ZBTB24 is an essential transcription factor involved in the proliferation and differentiation of B cells by regulating the cell cycle progression [79]. The longer CDR3 lengths result in a low frequency of common clonotypes in the ICF2 patients as compared to public immune repertoire databases. The limited repertoire may reflect altered T cell signaling which in turn promotes immune dysregulation. The current mainstream hypothesis proposes that the ZBTB24 protein, via regulation of DNMT3B expression, could play a role in DNA methylation, gene expression, and regulation of chromatin structure in lymphocyte populations that are important for generation of the immune repertoire in lymphocytes. The significant difference in TCR diversity of patients with ICF1 and ICF2 suggests that ZBTB24 and DNMT3B might bind to different partners in the regulation of DNA methylation and lymphocyte epigenetic modification, contrary to the previous speculation of ZBTB24 and DNMT3B forming a complex during regulation of DNA methylation. It is consistent with the finding that ZBTB24 modulates methylation via CDCA7 in murine cells [80].
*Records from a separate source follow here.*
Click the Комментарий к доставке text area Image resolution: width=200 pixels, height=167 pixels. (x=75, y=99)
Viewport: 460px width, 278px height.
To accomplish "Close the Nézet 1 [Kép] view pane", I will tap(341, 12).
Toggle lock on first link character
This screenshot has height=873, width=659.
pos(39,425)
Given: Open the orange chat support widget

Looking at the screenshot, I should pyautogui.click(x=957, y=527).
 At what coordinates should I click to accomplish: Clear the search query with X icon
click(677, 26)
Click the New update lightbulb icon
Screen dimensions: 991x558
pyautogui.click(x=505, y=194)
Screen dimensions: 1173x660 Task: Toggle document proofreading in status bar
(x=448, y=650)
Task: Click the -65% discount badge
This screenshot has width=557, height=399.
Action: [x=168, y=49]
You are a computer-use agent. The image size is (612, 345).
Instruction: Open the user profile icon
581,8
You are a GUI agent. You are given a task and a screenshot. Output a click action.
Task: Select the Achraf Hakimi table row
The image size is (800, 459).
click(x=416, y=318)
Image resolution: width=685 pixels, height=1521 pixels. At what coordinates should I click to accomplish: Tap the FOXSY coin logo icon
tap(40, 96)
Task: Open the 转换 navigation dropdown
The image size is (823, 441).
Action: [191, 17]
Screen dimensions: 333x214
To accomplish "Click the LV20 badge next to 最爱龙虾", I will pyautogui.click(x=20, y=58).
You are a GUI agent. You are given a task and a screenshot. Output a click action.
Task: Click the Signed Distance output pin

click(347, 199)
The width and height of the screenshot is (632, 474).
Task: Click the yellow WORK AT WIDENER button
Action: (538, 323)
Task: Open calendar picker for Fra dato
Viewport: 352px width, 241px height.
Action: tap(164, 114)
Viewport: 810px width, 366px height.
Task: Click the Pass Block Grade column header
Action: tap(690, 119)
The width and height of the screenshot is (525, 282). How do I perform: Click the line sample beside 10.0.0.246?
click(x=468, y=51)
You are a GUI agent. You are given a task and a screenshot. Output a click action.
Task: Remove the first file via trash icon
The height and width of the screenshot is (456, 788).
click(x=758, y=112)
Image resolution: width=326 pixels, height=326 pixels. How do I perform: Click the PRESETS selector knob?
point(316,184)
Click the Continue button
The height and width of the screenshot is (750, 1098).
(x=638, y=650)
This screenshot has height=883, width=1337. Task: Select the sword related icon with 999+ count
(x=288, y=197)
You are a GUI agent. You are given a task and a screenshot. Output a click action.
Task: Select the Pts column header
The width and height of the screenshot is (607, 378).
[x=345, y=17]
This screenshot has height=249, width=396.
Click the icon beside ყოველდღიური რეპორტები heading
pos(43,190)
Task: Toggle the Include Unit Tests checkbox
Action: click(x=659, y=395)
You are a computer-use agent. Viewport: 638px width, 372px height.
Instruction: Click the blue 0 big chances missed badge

Observed skewed clonal proliferation in AT (TRBV19) and ICF2 (TRBV7–3) also need to be considered as an important immunological “signature.” Although skewed TCR repertoire can result from restricted proliferation, however, specific alterations have been reported in certain infections, malignancies, or immunological disorders. The absence of certain clonal usage in the context of immunodeficiency may hint toward susceptibility to a range of pathogens [81].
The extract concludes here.